Plaintiff's disability has been evaluated by an adjudicatory body no fewer than ten times over the past several years--eight of which have been at various levels in front of the Secretary. In the meantime, Plaintiff has lived on a meager income and tried to support a teenage son. As far as quantum of proof, Plaintiff has exceeded what a claimant can legitimately be expected to prove to collect benefits under the Act. Her case stands unchallenged. The record reveals that the ALJ has resented Plaintiff's persistence, refused to take her disease seriously, and at times treated her claim with indifference or disrespect. The Secretary is not entitled to adjudicate a case "ad infinitum until it correctly applies the proper legal standard and gathers evidence to support its conclusion." Thaete, 826 F. Supp. at 1252 (citing Sanders v. Secretary of Health and Human Services, 649 F. Supp. 71, 73 (N.D. Ala. 1986)). The judgment of the district court is reversed and the case is remanded to the district court with instructions to remand to the Secretary for an immediate award of benefits.
REVERSED and REMANDED.
The district court essentially reiterated and adopted the ALJ's interpretations and findings without significant discussion. Two points raised by the district court deserve mention. First, the district court opined that the report by the Mayo Clinic "doesn't completely support plaintiff's position in this appeal." Presumably, the court was influenced by the report's language, "and wonder if there may be some psychological overlay." A review of the medical literature in the record demonstrates that a psychological overlay is consistent with a diagnosis of chronic fatigue syndrome; it often develops as a secondary reaction to the physical aspects of the disease. (Appellant's App. at 158.) Furthermore, an overlay is simply an overlay.
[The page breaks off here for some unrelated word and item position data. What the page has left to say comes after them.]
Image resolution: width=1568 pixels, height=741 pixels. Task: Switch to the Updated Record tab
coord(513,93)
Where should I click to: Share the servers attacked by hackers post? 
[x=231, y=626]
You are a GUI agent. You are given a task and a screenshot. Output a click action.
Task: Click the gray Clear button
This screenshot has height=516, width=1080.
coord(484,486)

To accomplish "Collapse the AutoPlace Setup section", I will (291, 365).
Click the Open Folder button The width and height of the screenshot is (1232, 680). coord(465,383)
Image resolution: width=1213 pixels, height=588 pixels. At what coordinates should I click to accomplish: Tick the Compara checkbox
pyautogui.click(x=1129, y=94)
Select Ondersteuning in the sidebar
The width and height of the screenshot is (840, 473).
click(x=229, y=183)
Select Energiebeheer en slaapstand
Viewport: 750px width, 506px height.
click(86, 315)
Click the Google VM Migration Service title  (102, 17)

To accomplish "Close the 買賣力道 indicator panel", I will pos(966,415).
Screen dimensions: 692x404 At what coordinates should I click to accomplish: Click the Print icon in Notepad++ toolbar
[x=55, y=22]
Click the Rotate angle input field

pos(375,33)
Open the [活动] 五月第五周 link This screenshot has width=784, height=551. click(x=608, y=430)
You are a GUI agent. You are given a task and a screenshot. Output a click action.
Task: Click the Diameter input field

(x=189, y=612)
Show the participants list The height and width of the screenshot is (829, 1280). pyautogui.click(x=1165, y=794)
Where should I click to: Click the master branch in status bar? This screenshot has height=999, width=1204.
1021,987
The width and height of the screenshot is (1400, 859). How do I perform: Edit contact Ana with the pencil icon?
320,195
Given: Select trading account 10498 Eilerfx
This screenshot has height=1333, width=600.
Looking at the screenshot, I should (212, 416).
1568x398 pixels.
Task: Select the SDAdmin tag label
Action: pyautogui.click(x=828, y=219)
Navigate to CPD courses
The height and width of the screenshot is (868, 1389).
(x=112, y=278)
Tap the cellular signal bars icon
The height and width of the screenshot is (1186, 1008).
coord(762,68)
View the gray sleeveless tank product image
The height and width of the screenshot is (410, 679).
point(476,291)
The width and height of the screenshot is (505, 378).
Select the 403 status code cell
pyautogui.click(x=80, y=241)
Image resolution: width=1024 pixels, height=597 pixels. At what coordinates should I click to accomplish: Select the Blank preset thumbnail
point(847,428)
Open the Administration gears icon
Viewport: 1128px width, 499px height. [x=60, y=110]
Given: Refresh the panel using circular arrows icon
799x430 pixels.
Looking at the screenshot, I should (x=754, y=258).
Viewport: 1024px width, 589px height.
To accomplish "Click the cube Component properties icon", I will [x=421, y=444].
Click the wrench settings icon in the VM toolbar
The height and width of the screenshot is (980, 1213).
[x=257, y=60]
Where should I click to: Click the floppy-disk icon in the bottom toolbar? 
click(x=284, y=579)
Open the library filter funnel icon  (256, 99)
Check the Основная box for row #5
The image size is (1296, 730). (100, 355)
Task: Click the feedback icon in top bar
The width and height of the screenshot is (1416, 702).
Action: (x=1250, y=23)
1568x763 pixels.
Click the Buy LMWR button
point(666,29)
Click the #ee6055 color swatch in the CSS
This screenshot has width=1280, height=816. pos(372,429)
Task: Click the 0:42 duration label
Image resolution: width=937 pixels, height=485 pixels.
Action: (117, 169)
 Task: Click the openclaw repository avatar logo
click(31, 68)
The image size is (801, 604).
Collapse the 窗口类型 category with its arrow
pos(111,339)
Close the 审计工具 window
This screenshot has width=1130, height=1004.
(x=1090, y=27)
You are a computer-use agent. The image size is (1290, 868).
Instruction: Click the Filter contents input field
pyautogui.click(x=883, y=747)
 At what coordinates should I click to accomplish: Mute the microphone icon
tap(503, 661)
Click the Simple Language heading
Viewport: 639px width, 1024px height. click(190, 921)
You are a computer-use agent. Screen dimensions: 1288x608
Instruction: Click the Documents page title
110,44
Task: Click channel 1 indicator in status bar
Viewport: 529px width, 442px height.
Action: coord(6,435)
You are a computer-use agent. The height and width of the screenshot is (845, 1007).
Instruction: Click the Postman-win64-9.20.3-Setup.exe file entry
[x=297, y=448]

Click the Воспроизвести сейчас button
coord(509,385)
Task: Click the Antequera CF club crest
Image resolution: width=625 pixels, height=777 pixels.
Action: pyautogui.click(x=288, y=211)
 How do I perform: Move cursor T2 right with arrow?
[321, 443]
It does not change the nature of the underlying diagnosis. The district court might also have been persuaded by the language, "I find no evidence for a metabolic myopathy, including periodic paralysis." As previously discussed, chronic fatigue syndrome is diagnosed partially by excluding other possibilities. Thus, the doctor's exclusion of other illnesses cannot be seen as inconsistent with his final diagnosis of tension myalgia and chronic fatigue syndrome
Second, the district court attempted to discredit the findings of Plaintiff's treating physician by noting, "It is not apparent from his report that he had even examined plaintiff." Sisco v. Sullivan, No. CIV-91-1675-C, slip op. at 4. After carefully scrutinizing Dr. Becker's report, we have been unable to determine how the district court arrived at this conclusion. Indeed, Dr. Becker's report makes clear that he not only spent a significant amount of time researching and studying chronic fatigue syndrome, but that he thoroughly examined and treated Plaintiff for four months prior to making his report. Dr. Becker stated that he was Plaintiff's treating physician, and had been treating her since April of 1990. (Appellant's Second Supp.App. at 1.) Dr. Becker then described Plaintiff's symptoms and physical problems in great detail. We note that Dr. Becker used the word "evaluation" synonymously with "examination." However, we have never held that a treating physician must use specific, technical language before we will consider his findings. Dr. Becker's report is clear on its face and is sufficient.